Pas de chasse, pas d’humanité. Leur faible intelligence de l’époque, a été aux prises avec ce qu’il y a de plus habile et de plus rusé dans la nature : les carnivores. Chassés avant d’être chasseurs, cette position fragile a suscité l’émergence de capacités nouvelles qui s’apparentent précisément à la chasse : Sortant des arbres rassurants de la forêt, ils se sont livrés aux périls de la savane, nouvel écosystème : la vigilance, la ruse, l’attention deviennent vitales pour survivre. En attrapant des petits animaux, il devient chasseur. La chasse a provoqué de nouvelles aptitudes stratégiques : l’attention, la ténacité, la combativité, l’audace, la ruse, le leurre, le piège, l’affût qui ont abouti, en plusieurs milliers d’années, à l’homo sapiens, véritable aboutissement de la chasse. Mais pourquoi chasser alors que notre petit hominien aurait pu rester dans les arbres et s’y alimenter ? En cours d’hominisation, beaucoup de groupes, prometteurs d’humanité, ont disparu, un seul est à l’origine de l’homo sapiens. Quel est le facteur déterminant qui a abouti à cette évolution extraordinaire ? Seul le jeu donne une réponse éclairante. Cette action ludique, dénuée de toute utilité, de tout intérêt vital est un agissement tout à fait gratuit. Le jeu existe chez les animaux, en particulier dans l’apprentissage des petits chez les vertébrés : chez les carnivores, les petits jouent à la capture avant d’être capables de le faire. Ils jouent uniquement lorsque tous les besoins vitaux sont satisfaits. Il semble que notre ancêtre a poussé le jeu de la chasse jusqu’à se transformer lui-même radicalement.
Pas de chasse sans le jeu
Si on examine les aptitudes classiques de la chasse et les aptitudes au jeu (qu’a listé Roger Caillois dans “Les jeux et les hommes“) la similitude est confondante : l’hominisation s’est construite en grande partie dans le jeu des hominiens. Selon ses critères, le jeu permet de sortir des réalités pour se préparer à surmonter des obstacles normalement impossibles: le jeu autorise de se lancer dans une performance ou on n’a pas a priori les aptitudes requises. L’hominien, petit, à quatre pattes, n’a pas du tout les dispositions pour devenir un prédateur. Pourtant, en jouant à la chasse, il a réussi, en quelques millions années, à devenir le super prédateur de tous les animaux. Sa spécialité : sa généralité. « Si quelqu’un est capable de faire les trois tâches de marcher 35 Kms dans une journée, de grimper 5 mètres à la corde, de nager sur une distance de 15 mètres, à 4 mètres de profondeur, de rechercher et de trouver des objets au fond de l’eau, tous exploits qu’un homme qui n’est pas sportif peut accomplir…on ne trouvera pas un seul autre Mammifère capable de le faire. » K.Lorenz La chasse est un jeu car improductive au départ. Qui a faim ne joue pas .La chasse n’est pas là pour assouvir un besoin vital, se nourrir ou protéger son clan comme un carnivore. Nous avons commencé à chasser alors que nous étions encore des végétariens. Le déclencheur de jeu, c’est le plaisir. Les animaux jouent quand les besoins vitaux sont satisfaits. Pas de jeu sans plaisir. De même façon, pas de chasse sans plaisir. Il y a du secret dans la chasse comme dans le jeu : le résultat n’est jamais garanti. Y a t il du gibier dans cette enceinte pour le chasseur? Quels sont les cartes de son adversaire ? Le secret nous pousse à réfléchir, à décider, à construire une stratégie et contribue à développer la capacité de notre cerveau dans notre évolution.

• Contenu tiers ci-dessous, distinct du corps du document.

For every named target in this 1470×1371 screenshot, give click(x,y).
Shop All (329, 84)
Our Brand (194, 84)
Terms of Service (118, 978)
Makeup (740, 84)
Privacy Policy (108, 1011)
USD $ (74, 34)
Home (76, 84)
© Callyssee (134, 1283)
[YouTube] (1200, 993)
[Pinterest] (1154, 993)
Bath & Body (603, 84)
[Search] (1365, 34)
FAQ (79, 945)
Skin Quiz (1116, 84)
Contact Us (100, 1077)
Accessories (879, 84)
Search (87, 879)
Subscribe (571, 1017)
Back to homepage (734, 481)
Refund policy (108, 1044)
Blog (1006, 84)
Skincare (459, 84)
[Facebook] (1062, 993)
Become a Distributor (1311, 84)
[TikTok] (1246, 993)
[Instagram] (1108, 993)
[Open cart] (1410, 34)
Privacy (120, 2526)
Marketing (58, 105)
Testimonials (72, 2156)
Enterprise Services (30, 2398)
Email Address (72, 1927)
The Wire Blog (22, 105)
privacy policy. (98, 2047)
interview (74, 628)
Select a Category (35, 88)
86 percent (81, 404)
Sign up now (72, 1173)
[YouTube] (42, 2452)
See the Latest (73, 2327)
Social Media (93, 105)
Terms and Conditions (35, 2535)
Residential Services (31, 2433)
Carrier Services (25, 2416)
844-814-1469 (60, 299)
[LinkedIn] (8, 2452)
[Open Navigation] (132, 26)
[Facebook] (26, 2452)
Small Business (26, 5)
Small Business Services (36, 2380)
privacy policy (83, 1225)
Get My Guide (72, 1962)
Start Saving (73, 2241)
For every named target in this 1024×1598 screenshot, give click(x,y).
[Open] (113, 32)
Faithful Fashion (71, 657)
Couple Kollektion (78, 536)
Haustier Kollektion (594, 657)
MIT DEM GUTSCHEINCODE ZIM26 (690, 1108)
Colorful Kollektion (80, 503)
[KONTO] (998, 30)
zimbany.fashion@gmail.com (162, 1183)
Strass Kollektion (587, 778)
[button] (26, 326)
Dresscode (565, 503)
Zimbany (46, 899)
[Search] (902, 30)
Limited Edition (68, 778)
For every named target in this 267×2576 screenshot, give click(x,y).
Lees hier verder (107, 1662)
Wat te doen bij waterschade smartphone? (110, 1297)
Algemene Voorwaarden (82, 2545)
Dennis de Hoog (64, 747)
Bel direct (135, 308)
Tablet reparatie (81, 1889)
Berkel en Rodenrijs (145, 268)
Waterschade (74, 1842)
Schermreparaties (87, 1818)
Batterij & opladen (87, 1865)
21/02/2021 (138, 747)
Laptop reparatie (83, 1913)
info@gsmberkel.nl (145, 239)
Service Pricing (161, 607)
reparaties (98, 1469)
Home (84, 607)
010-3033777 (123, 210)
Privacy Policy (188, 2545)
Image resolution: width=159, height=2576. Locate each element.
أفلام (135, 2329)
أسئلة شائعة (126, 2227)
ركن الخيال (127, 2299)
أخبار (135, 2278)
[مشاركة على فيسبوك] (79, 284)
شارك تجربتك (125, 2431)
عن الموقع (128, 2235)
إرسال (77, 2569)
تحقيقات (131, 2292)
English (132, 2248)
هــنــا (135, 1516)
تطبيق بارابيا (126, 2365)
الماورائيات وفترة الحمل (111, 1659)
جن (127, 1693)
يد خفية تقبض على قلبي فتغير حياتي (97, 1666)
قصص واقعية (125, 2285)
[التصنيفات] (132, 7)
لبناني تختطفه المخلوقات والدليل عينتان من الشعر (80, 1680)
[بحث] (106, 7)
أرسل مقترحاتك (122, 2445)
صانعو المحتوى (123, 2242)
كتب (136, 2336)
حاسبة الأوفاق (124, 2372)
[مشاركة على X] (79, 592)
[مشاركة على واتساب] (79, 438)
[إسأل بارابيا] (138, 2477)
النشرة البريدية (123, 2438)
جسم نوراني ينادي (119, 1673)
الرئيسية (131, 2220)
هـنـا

Je joue donc je me transforme ! La chasse, jeu de force et d’adresse, rend le corps plus vigoureux, la vue plus perçante, le toucher plus subtil. C’est dans le jeu de chasse que l’évolution physique de l’homme a commencé : la locomotion bipède, la station verticale qui a libéré la main de toute contrainte locomotrice, l’opposition du pouce qui permet à la main d’être un instrument capable d’utiliser des outils, la capacité de course dans un milieu arboricole, puis l’endurance avec l’apparition de glandes sudoripares.
Je joue donc je pense ! L’évolution physique a été accompagnée par une évolution intellectuelle. La communication a été de plus en plus indispensable au fur et à la mesure que la chasse est devenue stratégique. Sur des milliers d’années, elle a ouvert la voie au langage qui permet de nommer l'objet absent. Le développement de la chasse, nécessite la désignation d’objets, d’outils, de lieux divers, de plantes, d’animaux, de traces. La signalisation d’opérations articulées logiquement et modifiables selon les avatars de la chasse, est impossible sans une
communication riche et complexe. Ainsi la chasse a contribué puissamment au langage. Encore aujourd’hui, notre vocabulaire est traversé de locutions, d’expressions de chasse dans notre vie courante. (Notamment dans le vocabulaire des commerciaux).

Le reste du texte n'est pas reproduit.